→ **Required action**
Rewrite the material below, putting "Locate" in place of each "Identify the location of" and leaving every other word as it is.

[Source data]
--- START ---
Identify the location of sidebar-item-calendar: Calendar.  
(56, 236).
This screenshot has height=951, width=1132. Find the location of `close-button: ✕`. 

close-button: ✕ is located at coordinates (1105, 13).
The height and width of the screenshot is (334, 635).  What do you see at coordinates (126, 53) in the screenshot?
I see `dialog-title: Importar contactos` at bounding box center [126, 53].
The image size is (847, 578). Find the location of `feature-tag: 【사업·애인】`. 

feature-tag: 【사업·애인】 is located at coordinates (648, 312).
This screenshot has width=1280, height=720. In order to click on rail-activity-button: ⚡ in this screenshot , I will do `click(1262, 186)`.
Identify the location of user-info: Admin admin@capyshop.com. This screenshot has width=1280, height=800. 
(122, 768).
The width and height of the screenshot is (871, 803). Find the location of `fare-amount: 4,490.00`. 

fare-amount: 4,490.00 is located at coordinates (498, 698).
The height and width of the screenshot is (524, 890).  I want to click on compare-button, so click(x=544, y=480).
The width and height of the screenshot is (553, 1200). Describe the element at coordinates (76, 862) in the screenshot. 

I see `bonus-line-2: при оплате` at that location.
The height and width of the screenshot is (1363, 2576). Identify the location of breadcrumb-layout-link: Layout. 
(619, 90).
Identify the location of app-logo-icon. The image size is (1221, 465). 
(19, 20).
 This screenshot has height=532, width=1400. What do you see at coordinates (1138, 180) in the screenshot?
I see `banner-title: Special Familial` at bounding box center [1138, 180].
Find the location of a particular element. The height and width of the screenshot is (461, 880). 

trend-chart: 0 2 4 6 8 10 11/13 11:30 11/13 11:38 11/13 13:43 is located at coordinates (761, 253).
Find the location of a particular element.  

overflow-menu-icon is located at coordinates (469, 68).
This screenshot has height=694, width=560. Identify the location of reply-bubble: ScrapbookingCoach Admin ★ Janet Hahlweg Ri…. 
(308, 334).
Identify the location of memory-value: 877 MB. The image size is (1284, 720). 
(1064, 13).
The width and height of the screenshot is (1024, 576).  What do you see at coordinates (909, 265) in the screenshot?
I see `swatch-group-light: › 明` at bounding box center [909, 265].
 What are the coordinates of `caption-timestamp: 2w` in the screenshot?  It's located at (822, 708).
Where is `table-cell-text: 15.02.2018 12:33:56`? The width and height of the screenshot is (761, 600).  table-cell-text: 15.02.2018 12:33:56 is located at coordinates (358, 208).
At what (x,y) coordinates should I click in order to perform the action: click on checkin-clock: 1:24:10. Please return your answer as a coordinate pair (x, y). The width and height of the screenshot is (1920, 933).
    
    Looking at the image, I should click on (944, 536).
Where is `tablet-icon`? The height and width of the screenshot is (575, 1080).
--- END ---
→ **Your solution**
Locate sidebar-item-calendar: Calendar.  
(56, 236).
This screenshot has height=951, width=1132. Find the location of `close-button: ✕`. 

close-button: ✕ is located at coordinates (1105, 13).
The height and width of the screenshot is (334, 635).  What do you see at coordinates (126, 53) in the screenshot?
I see `dialog-title: Importar contactos` at bounding box center [126, 53].
The image size is (847, 578). Find the location of `feature-tag: 【사업·애인】`. 

feature-tag: 【사업·애인】 is located at coordinates (648, 312).
This screenshot has width=1280, height=720. In order to click on rail-activity-button: ⚡ in this screenshot , I will do `click(1262, 186)`.
Locate user-info: Admin admin@capyshop.com. This screenshot has width=1280, height=800. 
(122, 768).
The width and height of the screenshot is (871, 803). Find the location of `fare-amount: 4,490.00`. 

fare-amount: 4,490.00 is located at coordinates (498, 698).
The height and width of the screenshot is (524, 890).  I want to click on compare-button, so click(x=544, y=480).
The width and height of the screenshot is (553, 1200). Describe the element at coordinates (76, 862) in the screenshot. 

I see `bonus-line-2: при оплате` at that location.
The height and width of the screenshot is (1363, 2576). Locate breadcrumb-layout-link: Layout. 
(619, 90).
Locate app-logo-icon. The image size is (1221, 465). 
(19, 20).
 This screenshot has height=532, width=1400. What do you see at coordinates (1138, 180) in the screenshot?
I see `banner-title: Special Familial` at bounding box center [1138, 180].
Find the location of a particular element. The height and width of the screenshot is (461, 880). 

trend-chart: 0 2 4 6 8 10 11/13 11:30 11/13 11:38 11/13 13:43 is located at coordinates (761, 253).
Find the location of a particular element.  

overflow-menu-icon is located at coordinates (469, 68).
This screenshot has height=694, width=560. Locate reply-bubble: ScrapbookingCoach Admin ★ Janet Hahlweg Ri…. 
(308, 334).
Locate memory-value: 877 MB. The image size is (1284, 720). 
(1064, 13).
The width and height of the screenshot is (1024, 576).  What do you see at coordinates (909, 265) in the screenshot?
I see `swatch-group-light: › 明` at bounding box center [909, 265].
 What are the coordinates of `caption-timestamp: 2w` in the screenshot?  It's located at (822, 708).
Where is `table-cell-text: 15.02.2018 12:33:56`? The width and height of the screenshot is (761, 600).  table-cell-text: 15.02.2018 12:33:56 is located at coordinates (358, 208).
At what (x,y) coordinates should I click in order to perform the action: click on checkin-clock: 1:24:10. Please return your answer as a coordinate pair (x, y). The width and height of the screenshot is (1920, 933).
    
    Looking at the image, I should click on (944, 536).
Where is `tablet-icon`? The height and width of the screenshot is (575, 1080).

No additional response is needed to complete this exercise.